Electrical stimulation in the right thalamus was
found to suppress spike and sharp wave discharge
activity temporarily in the right thalamus and
in the left parietal and right scalp leads. It
was postulated that beneficial effects from
electrical stimulation were due to electrically
"jamming a low-threshold discharge system".
Introduction
A lesion placed in the thalamus for the
treatment of intractable seizures was found
beneficial for patients with minor and major
motor seizures. The present case report presents
preliminary observations in which minor motor
and complex partial seizures are controlled by a
combination of thalamic electrical stimulation
and medication.
Case Report
A 46-year-old woman developed focal motor,
major motor, diencephalis and complex partial
seizures after a ruptured right middle cerebral
aneurysm surgically clipped in 1971. Seizures
consisted of circling to the left, focal jerking
of the left hand and arm, suddenly falling to
the floor and tonic clonic attacks with impaired
consciousness. A right temporo-orbitofrontal
cortical resection was performed on 3-3-81. The
focal and major motor seizures were subsequently
completely controlled, but not the complex
partial and 'diencephalic' seizures. A recent
complex partial seizure consisted of an episode
of confused behavior, of which she had no memory
the following day. The 'diencephalic' seizures
consist of 'drop' spells and attacks described
as a sensation of blood rushing upward in her
body, beginning in her feet and rushing up her
body to her head, immediately followed by a
sensation of 'burning up'.
On examination, the patient was cooperative
and well-oriented. She constantly moved the
fingers and foot on the right side. The left
hand and forearm revealed atrophy and spasticity
with 75% reduction of hand grip. The seizures
could not be adequately controlled unless
anticonvulsants were taken to toxic levels
(phenytoin levels of 25 mg% or above), with
double vision and ataxia. Tegretol, Depakene and
phenobarbital in various combinations did not
control the seizures without producing side
effects such as marked drowsiness, lethargy,
mental dullness and depression.
In February 1981, a CT scan revealed a large
area of infarcted brain in the right Sylvian and
Rolandic areas. The EEG revealed a mixture of
slow and sharp waves with interspersed spikes in
the temporofrontal area, predominantly on the
right side.
On 1-26-83 stereotactic right thalamic depth
recordings were made with a bipolar electrode in
preparation for the stimulation electrode
implant under local anesthesia. The central
electrode was 0.5 mm and the barrel I mm in
diameter, with interelectrode distance less than
0.25 mm. The length of the central electrode is
1 mm and the barrel 3-5 mm. For 1 week
subsequent to surgery, while the implant lead
remained externalized for diagnostic purposes,
unipolar recordings were made from the depth
electrode refercentral inactive area of 2 mm.
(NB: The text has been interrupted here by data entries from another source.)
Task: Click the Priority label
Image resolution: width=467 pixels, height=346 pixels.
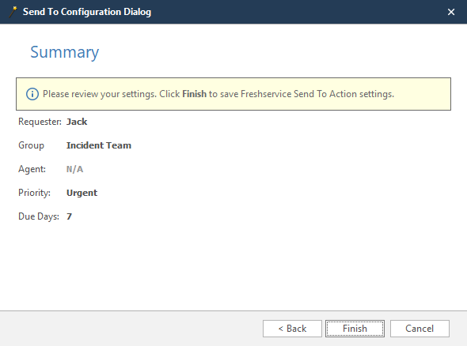Action: tap(34, 193)
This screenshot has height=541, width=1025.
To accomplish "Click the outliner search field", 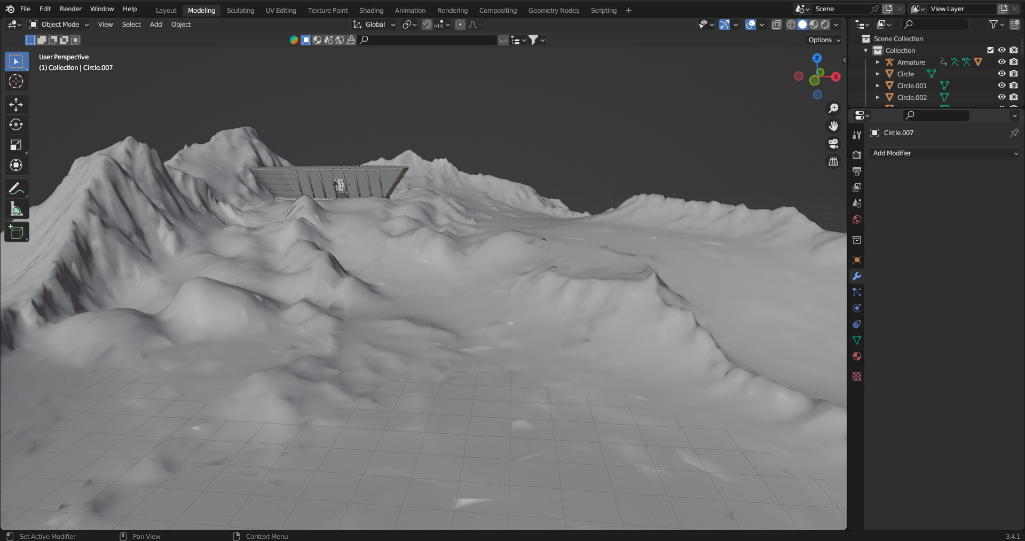I will (x=935, y=25).
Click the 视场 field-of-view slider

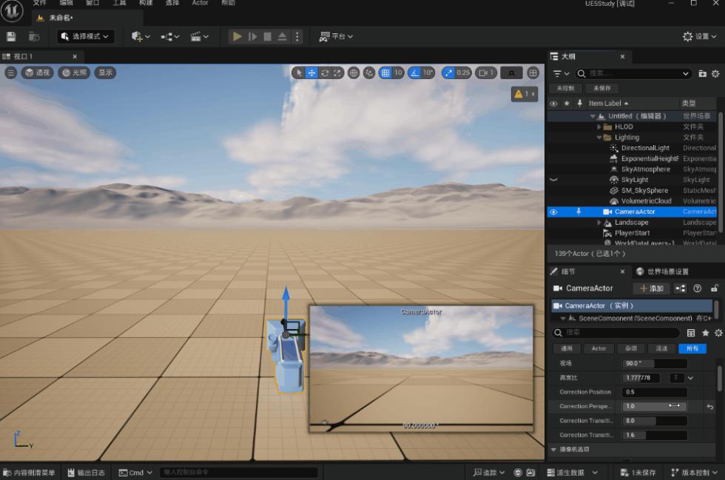pyautogui.click(x=654, y=363)
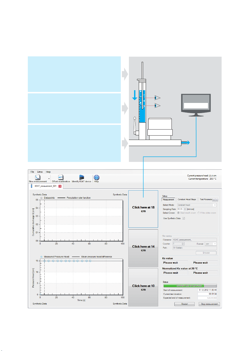Screen dimensions: 250x351
Task: Switch to the Constant Head Steps tab
Action: pyautogui.click(x=187, y=199)
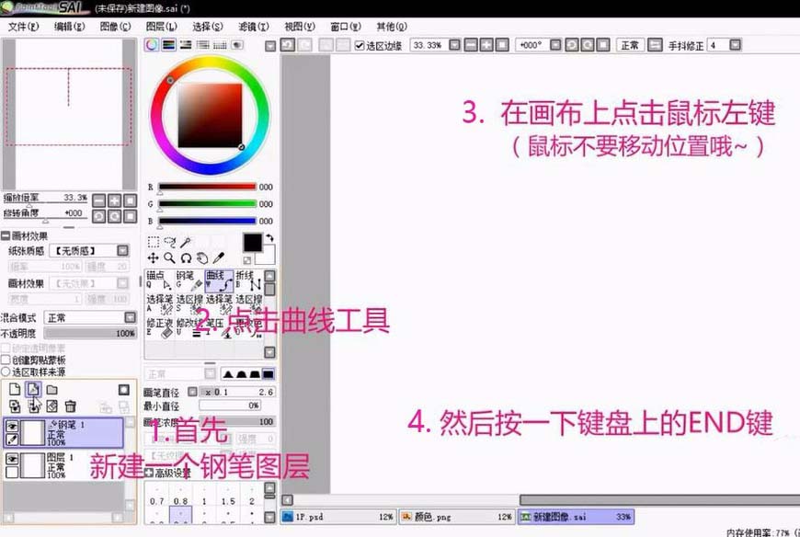Delete layer using the trash icon

tap(70, 406)
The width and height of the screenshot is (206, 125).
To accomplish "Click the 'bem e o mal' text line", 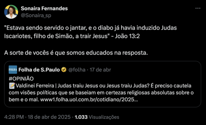I will coord(73,100).
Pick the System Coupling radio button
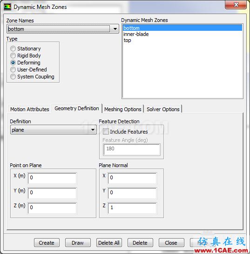The image size is (250, 254). tap(13, 77)

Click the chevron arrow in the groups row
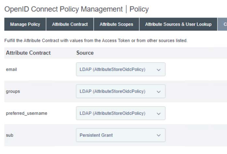[x=159, y=92]
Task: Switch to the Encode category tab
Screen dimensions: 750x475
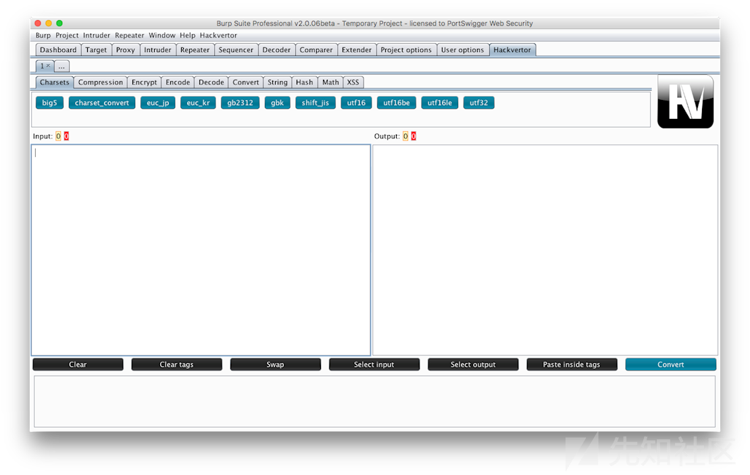Action: tap(178, 82)
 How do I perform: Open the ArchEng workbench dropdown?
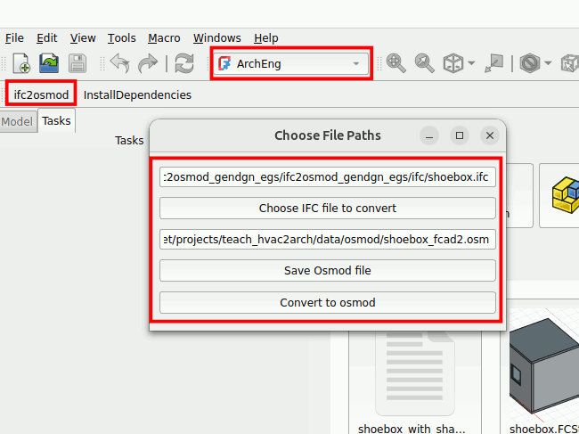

Note the low voltage background slow theta and
delta activity, probably secondary to
gliosis.
Electrical stimulation of the right thalamus
at the site of the discharge suppressed the
spontaneous thalamic discharge and the spike
activity in the left scalp, but the spike
discharge activity in the right scalp leads
remained. Within 30 s after electrical
stimulation, the discharge activity was absent
throughout the right scalp leads in addition to
the right thalamic and left parietal areas and a
previously existing headache was reported
better. Within 40 s after the second
stimulation, the headache was reported to be
gone. A slow thalamic theta wave was present in
association with a slow sharp wave in the right
temporal, occipital, and parietal area. Within 6
min after the second stimulation the electrical
pattern was predominantly low voltage slow, and
the patient stated she 'felt good'. There were
no longer headache and back pain as experienced
before stimulation. Spike discharge bursts only
occurred at 2- and 4-min intervals following
stimulation. These two spike paroxysms primarily
involved the right thalamus and scalp leads.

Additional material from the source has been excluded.